Requiring subclasses to overwrite all methods ever added does not work; experience from Ruby demonstrates this.

~ @wycats

Agree with both Kevin and Yehuda, and rekey must be orthogonal to the discussion because there are already examples of conceivable Set subclasses that cannot be implemented with Set plus rekey.

~ @gibson042

My hope is that with a Set subclass, I can get the new functionality for free.

~ @michaelficarra

Arguments in favor of per-method override

I'd love to do this --remove all lookups, operate on an internal list and create a Set finally from this. Three main reasons I didn't do this is: (a) Consistency: we'd be moving away from the pattern used by the Set constructor (which looks up the add method). I wasn't sure if the committee would be happy with this. (b) Subclassing becomes less useful if internal operations are going to bypass overridden methods (c) The runtime cost that @bakkot described (... although this isn't going to happen for almost all common cases)

~ @gsathya

I continue to be struck by the over-complexity that we are injecting into the spec, in the name of genericism, subclassability, and the desire to touch the public API as many times as possible in order to give other classes (or other thisArgs) a chance to insert their own behaviors. As someone who did the same thing with promises in ES2015, and lived to regret it greatly, it's heartbreaking to see those same patterns propagated further.
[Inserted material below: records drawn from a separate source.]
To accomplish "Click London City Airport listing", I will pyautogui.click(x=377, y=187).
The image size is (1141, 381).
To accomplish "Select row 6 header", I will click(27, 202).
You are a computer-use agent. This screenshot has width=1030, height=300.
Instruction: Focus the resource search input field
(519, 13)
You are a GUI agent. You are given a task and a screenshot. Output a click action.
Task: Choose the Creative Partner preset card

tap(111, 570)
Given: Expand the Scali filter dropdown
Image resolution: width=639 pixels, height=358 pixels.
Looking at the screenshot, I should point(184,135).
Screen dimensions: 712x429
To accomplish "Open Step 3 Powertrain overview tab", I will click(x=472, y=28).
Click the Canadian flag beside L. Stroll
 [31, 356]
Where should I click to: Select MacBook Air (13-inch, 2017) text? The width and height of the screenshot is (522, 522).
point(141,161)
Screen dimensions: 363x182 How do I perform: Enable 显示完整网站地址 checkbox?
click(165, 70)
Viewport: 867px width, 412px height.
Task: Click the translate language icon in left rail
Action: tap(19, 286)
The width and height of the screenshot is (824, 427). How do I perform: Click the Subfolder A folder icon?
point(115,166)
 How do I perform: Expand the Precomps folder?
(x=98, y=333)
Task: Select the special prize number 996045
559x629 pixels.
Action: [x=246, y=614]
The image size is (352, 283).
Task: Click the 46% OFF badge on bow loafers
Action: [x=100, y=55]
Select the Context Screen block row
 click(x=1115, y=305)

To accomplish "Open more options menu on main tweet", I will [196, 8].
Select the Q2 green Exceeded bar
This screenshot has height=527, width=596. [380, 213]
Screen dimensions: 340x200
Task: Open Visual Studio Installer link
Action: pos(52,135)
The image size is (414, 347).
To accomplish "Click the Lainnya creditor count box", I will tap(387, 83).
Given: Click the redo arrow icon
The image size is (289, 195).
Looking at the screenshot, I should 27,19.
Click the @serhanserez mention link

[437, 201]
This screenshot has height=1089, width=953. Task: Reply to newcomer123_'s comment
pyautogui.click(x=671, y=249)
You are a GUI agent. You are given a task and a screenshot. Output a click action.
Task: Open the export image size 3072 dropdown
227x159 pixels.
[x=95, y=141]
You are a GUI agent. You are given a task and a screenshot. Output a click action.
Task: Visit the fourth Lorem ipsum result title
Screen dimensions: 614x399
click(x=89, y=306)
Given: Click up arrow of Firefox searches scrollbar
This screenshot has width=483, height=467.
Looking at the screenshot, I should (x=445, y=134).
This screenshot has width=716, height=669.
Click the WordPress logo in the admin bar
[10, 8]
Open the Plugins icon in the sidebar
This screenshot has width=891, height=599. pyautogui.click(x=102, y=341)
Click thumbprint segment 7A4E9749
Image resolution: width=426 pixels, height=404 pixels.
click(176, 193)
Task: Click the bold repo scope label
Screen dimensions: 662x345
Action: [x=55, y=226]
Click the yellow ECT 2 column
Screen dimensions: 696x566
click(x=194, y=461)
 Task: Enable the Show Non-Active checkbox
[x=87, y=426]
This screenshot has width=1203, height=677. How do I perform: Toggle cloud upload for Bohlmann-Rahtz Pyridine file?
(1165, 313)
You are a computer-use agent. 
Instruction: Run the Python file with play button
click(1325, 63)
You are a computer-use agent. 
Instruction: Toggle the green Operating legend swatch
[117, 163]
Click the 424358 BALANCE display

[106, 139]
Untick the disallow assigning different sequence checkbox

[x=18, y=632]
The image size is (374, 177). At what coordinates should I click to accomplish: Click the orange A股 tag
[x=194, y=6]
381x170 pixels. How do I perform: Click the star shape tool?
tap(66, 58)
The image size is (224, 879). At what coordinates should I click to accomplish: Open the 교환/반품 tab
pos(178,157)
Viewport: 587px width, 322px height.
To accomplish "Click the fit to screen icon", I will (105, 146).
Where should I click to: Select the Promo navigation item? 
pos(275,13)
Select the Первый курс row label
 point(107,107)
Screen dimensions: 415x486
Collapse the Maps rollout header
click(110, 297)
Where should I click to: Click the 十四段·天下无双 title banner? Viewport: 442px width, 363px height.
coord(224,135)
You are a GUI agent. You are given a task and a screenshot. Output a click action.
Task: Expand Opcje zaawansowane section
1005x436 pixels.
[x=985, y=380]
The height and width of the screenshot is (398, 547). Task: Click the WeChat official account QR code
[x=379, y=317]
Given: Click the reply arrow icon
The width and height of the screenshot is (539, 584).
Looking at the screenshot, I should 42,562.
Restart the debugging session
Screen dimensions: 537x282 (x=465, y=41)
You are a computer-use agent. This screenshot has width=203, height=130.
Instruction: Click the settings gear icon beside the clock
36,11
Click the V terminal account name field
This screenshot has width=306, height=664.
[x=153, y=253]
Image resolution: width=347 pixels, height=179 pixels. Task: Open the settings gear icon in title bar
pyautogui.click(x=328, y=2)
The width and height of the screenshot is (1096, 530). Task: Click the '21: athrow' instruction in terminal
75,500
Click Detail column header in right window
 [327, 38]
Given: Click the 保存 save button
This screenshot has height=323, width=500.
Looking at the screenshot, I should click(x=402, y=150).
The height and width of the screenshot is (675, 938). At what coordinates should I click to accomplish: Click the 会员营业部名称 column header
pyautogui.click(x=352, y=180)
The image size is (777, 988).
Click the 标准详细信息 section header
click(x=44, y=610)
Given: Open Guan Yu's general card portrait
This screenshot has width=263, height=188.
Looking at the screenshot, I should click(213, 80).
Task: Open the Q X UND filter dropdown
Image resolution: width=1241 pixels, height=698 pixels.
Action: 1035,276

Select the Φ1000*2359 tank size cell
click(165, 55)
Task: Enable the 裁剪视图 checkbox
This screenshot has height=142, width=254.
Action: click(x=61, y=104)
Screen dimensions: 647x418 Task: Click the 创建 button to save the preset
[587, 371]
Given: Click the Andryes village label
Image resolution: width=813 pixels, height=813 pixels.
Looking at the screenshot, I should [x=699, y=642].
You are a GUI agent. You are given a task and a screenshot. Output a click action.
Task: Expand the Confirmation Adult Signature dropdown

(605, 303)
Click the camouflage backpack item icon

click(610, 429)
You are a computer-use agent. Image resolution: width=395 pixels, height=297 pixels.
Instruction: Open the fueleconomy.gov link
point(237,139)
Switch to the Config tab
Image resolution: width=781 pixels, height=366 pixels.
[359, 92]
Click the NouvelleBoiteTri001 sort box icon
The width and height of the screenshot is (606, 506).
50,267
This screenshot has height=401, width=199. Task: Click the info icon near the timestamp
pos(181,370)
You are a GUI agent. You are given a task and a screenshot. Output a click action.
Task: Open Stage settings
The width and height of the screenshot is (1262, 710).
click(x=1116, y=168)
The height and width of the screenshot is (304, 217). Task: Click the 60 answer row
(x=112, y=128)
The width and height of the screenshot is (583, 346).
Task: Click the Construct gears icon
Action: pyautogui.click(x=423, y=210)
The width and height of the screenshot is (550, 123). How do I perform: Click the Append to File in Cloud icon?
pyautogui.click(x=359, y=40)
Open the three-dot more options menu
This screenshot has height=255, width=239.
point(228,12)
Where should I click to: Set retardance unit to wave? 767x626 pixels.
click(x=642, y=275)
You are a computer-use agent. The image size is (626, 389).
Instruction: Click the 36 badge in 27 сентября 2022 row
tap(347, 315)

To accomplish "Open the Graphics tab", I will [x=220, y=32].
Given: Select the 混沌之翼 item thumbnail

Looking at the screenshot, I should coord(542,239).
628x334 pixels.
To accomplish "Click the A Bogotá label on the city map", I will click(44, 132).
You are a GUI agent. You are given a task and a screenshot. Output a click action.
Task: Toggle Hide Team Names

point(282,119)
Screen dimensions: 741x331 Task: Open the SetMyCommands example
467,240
I'd hoped we'd do things differently going forward. (...) The guiding principles, which I think are fairly generally applicable, are:

  • Convert from user-hookable objects (Set or iterable) to spec-internal data structures ASAP, "at the boundary".
  • Operate entirely on the spec-internal data structures for the actual algorithm you're performing.
  • Convert back to user-hookable objects right before returning to the caller, no sooner
  • Extract and emplace data out of/into Sets by using their internal slots as the source of truth
  • Hard-code your object creation to not be hookable
  • I'm unsure on this particular principle, as it just seems kind of nicer to use new this.constructor(). But hard-coding is way nicer than the gross species dance, and subclassing in general has not panned out well. The dream that "all the inherited methods will automatically do the right thing" that drives using new (this.constructor && this.constructor[Symbol.species] || Set)() has failed pretty badly, so I'd rather abandon it than keep it up.

~ @domenic

I think "cripples subclassing" is overstating it a bit. It's important to separate subclassing and the desire to touch public APIs. Subclassing still works fine in general. The only thing that might be slightly surprising is that you get back Set instances instead of Subclass instances. But we could back off a bit and re-include new this.constructor() (or, if you must, new (this.constructor && this.constructor[Symbol.species] || Set)()). It's the pattern of going through as many public APIs as possible, in order to allow arguments or thisArgs to customize the algorithm's behavior, that the approach specifically avoids. Instead it treats the [[SetData]] as the source of truth---but any well-behaved subclass (i.e. one that calls super constructor and super methods) will work fine with that constraint.

~ @domenic

When operating on a Set, [[SetData]] is a better source of truth in my opinion than the monkey-patchable public API. Subclasses which don't keep an accurate [[SetData]] are not, in my opinion, "perfectly reasonable".

~ @domenic

Yes, that is the minimal-core principle. As I stated, I think that has led to a terrifying increase in complexity in the ES6-era classes, with excessive customizability and monkey-patch interception points permeating the operation of every method and constructor. I hope we do not propagate that cost forward, and instead create a simpler subclassing contract for Set than we did for Promise, RegExp, etc.

~ @domenic

I did part of the work on the implementation of ES6 RegExp and Array subclassing in V8, and I deeply regret it. To avoid performance regressions while adding these observable points, we ended up adding "performance cliffs": The algorithm was something like, check whether anyone is observing it, if not take the fast path, otherwise take a new, slow path. Since my work there (which I'm not proud of at all), my colleagues in the V8 team have gone back and sped up many of those slow paths, but the performance difference remains, and an incredible amount of engineering effort went into this project.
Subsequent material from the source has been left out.